„Die Familien ersticken an ihren Schwierigkeiten“
Beim virtuellen Bürgerdialog mit Kanzlerin Angela Merkel am 4.Februar haben Sie eindrücklich auf die schwierige Situation geflüchteter Familien im Lockdown hingewiesen. Worunter leiden die Familien?
Die Zeiten sind für alle schwierig. Für geflüchtete Familien potenzieren sich die Probleme. Viele sind traumatisiert. Die Wohnungen sind viel zu klein für die Anzahl der Personen. Es gibt keinen Rückzugsort. Häufig sind die Eltern Analphabeten und sprechen kaum Deutsch. Sie verstehen weder die Informationen noch die Anleitungen der Schule. Es fehlt die technische Ausrüstung für den Unterricht. Die Eltern sind nicht in der Lage, ihre Kinder zu unterstützen, auch wenn der Wunsch danach groß ist. Viele misstrauen staatlichen Einrichtungen. Die Familien ersticken förmlich an ihren Schwierigkeiten und es gibt kein soziales Netz außerhalb der eigenen Community, die ja die gleichen Probleme hat wie sie. Es fehlt an Sport und Bewegung für die Kinder und an Aktivitäten in Vereinen, durch die die Kinder sich hier integrieren und Deutsch lernen könnten.
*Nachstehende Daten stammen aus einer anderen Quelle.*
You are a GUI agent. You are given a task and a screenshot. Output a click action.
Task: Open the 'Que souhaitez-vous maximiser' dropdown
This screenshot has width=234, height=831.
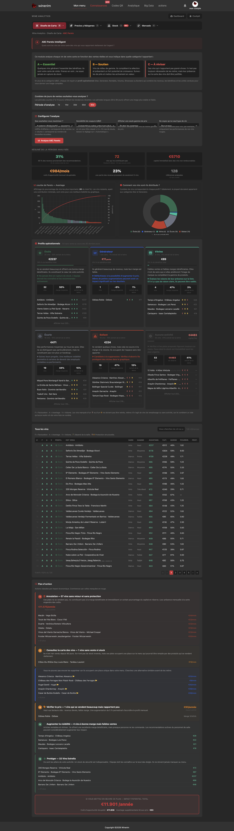55,125
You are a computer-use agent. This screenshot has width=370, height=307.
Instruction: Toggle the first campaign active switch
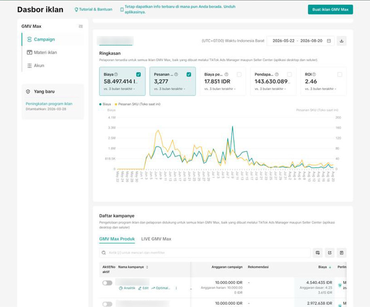pos(108,283)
Könnten Sie das an einem Beispiel verdeutlichen?
Ich habe gehört, dass gerade höhere Schulen, wenn ein Kind in den schulischen Leistungen abfällt, sagen: "Tut uns leid, du passt nicht mehr zu uns, du musst die Schule verlassen." Es gibt zu wenig Unterstützung und Förderung. Das ist fatal, denn nur durch mehr Bildung und Sprachkenntnisse ist es möglich, dass die Familien hier ankommen können.
Nach dem Bürgergespräch haben Sie an Bundeskanzlerin Angela Merkel einen Brief geschrieben. Sie weisen auf mögliche Folgen hin, wenn diese Familien jetzt keine Hilfe bekommen. Sie zeigen aber auch konkrete Lösungen auf. Welche?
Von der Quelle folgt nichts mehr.